Radio Waves and the Lorentz Force? Is the Lorentz Force involved when the EM wave intersects the receiving antenna? I.e. induces EMF on electrons in the antenna conductor?
I use the RHR with index finger $\vec v$ pointing in the direction of wave propagation towards antenna, middle finger $\vec B$ perpendicular and my thumb $\vec F$ points in the direction of EMF along the antenna wire. Is this correct?
 A: Why have you put V as the velocity of the wave? You're misunderstanding what the right hand rule represents.
The right hand rule, is a tool that is used to visually represent the cross product.
The most common application is to find the magnetic  force on a charge,
$\vec{F}_{B} = q (\vec{v} × \vec{B})$
v is the velocity of the charge, not the wave, and B is the magnetic  field. From your other posts, you seem to think B and V are always perpendicular, this is not true. The cross products mathematical definition just means that B and V are both perpendicular to $\vec{F}_{B}$, which says nothing about the angle between v and B
For EM waves:
To answer your question more specifically, Let's say that I have an electromagnetic  wave moving with a wave vector $\hat k$. this specifies the direction of propagation.
From EM theory, we know that
$\hat E × \hat B = \hat k$
$\hat E \cdot \hat B = 0$
If a EM wave is travelling out of the page, B and E must be in the plane of the screen, perpendicular to another.
Once this EM wave reaches the wire, the charges  are going to feel a force
$\vec{F} = q ( \vec{E} + \vec{v} × \vec{B})$
Let's say I have a wave coming out of the screen, such that the E field at t=0 is horizontal pointing left, and the B field is vertical pointing down.
I then place a conductive wire horizontally.
Each charge is going to then feel the lorentz force. From my setup, the E fields contribution to the emf is going to be a negative emf, measuring from the left hand side to the right of my wire. And then the  magnetic  contribution is going to be zero  as the charges are not initially moving.
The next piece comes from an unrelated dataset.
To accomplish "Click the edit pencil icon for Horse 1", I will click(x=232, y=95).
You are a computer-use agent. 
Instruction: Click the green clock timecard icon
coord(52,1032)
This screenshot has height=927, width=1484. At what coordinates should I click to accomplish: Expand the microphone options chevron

This E field is going to ocsscilate, back and forwards, changing the emf across the horizontal wire as time goes on.
Is the B fields contribution to the emf important?
In reality, we need to include the B fields contribution to the emf. Which means we need to use the right hand rule, with the pointer finger in the direction of the velocity of the CHARGE, and B  field as the middle finger, and thumb the force (per unit charge). For this setup however, the force is perpendicular to the wire at all points, so contribute nothing.
In general however, we also know from EM theory, that for plane waves atleast,
$|B| = \frac{|E|}{C}$
meaning $(\vec{v} × \vec{B}) << \vec{E}$, so contributes barely anything anyway.
So in general, the direction of the E field is the thing that determines the EMF.
A: The usual way to model a small dipole receiving antenna is as an electrostatic probe sensing the electric field. Small loop antennas are modeled as sensing the EMF due to the magnetic field.
However, you should note that the way we understand the incoming wave is that the electric field excites the magnetic field, and vice-versa. So, I believe you may model it your way. Try it and see if you can quantitatively match the textbook formulae.